2011-05-18 Thread Janis Voigtländer

On behalf of all the contributors, I am pleased to announce that the

   Haskell Communities and Activities Report
   (20th edition, May 2011)

is now available in PDF and HTML formats:

  http://haskell.org/communities/05-2011/report.pdf
  http://haskell.org/communities/05-2011/html/report.html

Many thanks go to all the people that contributed to this report,
both directly, by sending in descriptions, and indirectly, by doing
all the interesting things that are reported. I hope you will find
it as interesting a read as I did.

If you have not encountered the Haskell Communities and Activities
Reports before, you may like to know that the first of these reports
was published in November 2001. Their goal is to improve the
communication between the increasingly diverse groups, projects, and
individuals working on, with, or inspired by Haskell. The idea behind
these reports is simple:

  Every six months, a call goes out to all of you enjoying Haskell to
  contribute brief summaries of your own area of work. Many of you
  respond (eagerly, unprompted, and sometimes in time for the actual
  deadline ;-) to the call. The editor collects all the contributions
  into a single report and feeds that back to the community.

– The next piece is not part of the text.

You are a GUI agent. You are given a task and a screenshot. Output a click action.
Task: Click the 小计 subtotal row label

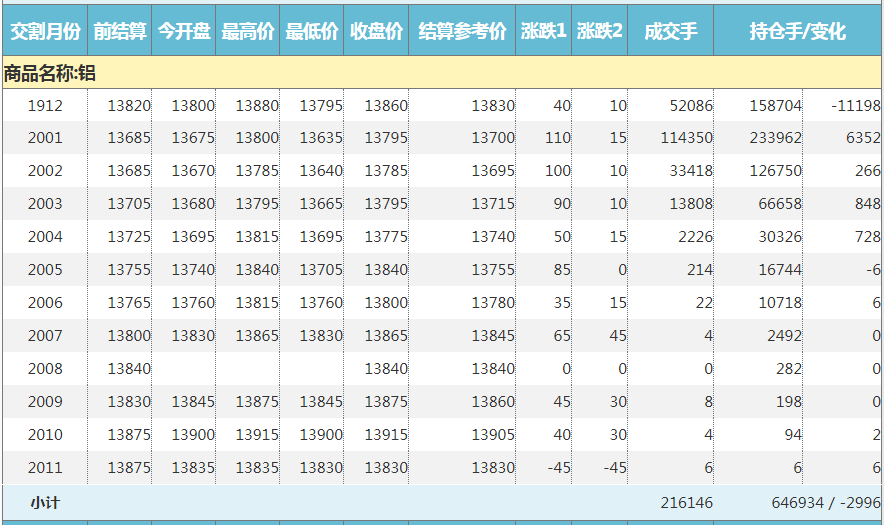coord(44,503)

When I try for the next update, six months from now, you might want
to report on your own work, project, research area or group as well.
So, please put the following into your diaries now:

   ==
  End of October 2011:
   target deadline for contributions to the
 November 2011 edition of the HCA Report
   ==

Unfortunately, many Haskellers working on interesting projects are so
busy with their work that they seem to have lost the time to follow
the Haskell related mailing lists and newsgroups, and have trouble even
finding time to report on their work. If you are a member, user or
friend of a project so burdened, please find someone willing to make
time to report and ask them to register with the editor for a simple
e-mail reminder in October (you could point me to them as well, and I
can then politely ask if they want to contribute, but it might work
better if you do the initial asking). Of course, they will still have to
find the ten to fifteen minutes to draw up their report, but maybe we
can increase our coverage of all that is going on in the community.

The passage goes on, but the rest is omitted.